## Задания:
**a)** Какую должность занимает Андрей Грозин, судя по вступлению к интервью о Казахстане?
**b)** Допишите интервью о событиях в Казахстане, продолжив его после последней приведённой реплики.
======== Фрагмент страницы ========
Андрей Валентинович Грозин – заведующий отделом Средней Азии и Казахстана в Институте стран СНГ, эксперт по проблемам национальной безопасности и вопросам взаимодействия элит в государствах постсоветской Азии. Кандидат исторических наук. Тема диссертации: «Российско-казахстанское военно-политическое сотрудничество в постсоветский период и перспективы безопасности Центральной Азии».
***
— Андрей, как вам последние события в Казахстане? Я имею в виду развитие ситуации вокруг «земельных бунтов». А также стремительный визит Нурсултана Назарбаева в Москву на парад к Путину.
— Вы хотите спросить, не начало ли это операции «транзит» и операции «преемник»? Такие разговоры много раз начинались в последние 10 лет и ничем не заканчивались.
— Я сам эти разговоры неоднократно вышучивал. Но у всего на свете есть земные сроки. Жизнь не остановишь.
— Ну, разумеется. Однако я говорю с точки зрения специалиста, который наблюдает, как любой чих, каждый визит, каждое исчезновение президента Назарбаева на три дня с телеэкрана многозначительно подаётся как предвестие Больших Перемен.
— Чтобы закончить с политически корректными предисловиями, давайте я спрошу более прямо. В последние недели некоторым людям показалось, что «Акела промахнулся». Ведь мудрый Назарбаев раньше никогда не спешил. Он сначала позволял всем высказаться. С рискованными заявлениями выступал не сам. А потом, если требовалось, давал кому надо по шее и всегда оставался на коне. Не отыгрывал назад. Но тут вышло по-другому. И кто-то подумал, что Елбасы уже не тот.
======== Фрагмент набора данных ========
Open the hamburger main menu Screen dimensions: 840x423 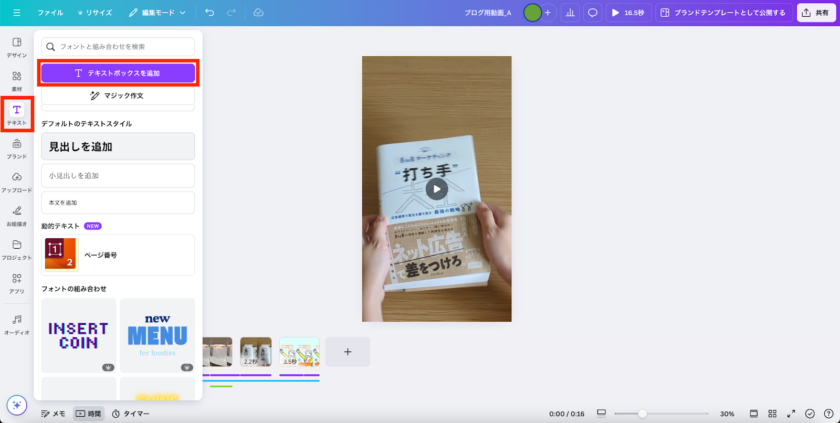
========
## Ответы к заданиям:
**a)** Заведующий отделом Средней Азии и Казахстана в Институте стран СНГ.

**b)**
— В восточных системах промах старого вожака это вещь, которая играет иногда очень серьезную негативную роль. С этим я соглашусь. Я лично в связи со всеми этими митингами обратил внимание на ряд моментов. С одной стороны, вначале в средствах массовой информации, в паре аналитических передач, прошла информация о том, что за всеми этими митингами видны уши наших западных «друзей». Причем, было сказано конкретно. Достаточно серьезно прозвучали географические координаты, были проведены аналогии с Майданом 2014 года и так далее. Потом это все отыграли назад. Потом прошли известные кадровые перестановки с заявлениями Нурсултана Абишевича о том, что Досаев и прочие не справились, что необходимо разъяснять народу действия правительства и так далее. Это первое.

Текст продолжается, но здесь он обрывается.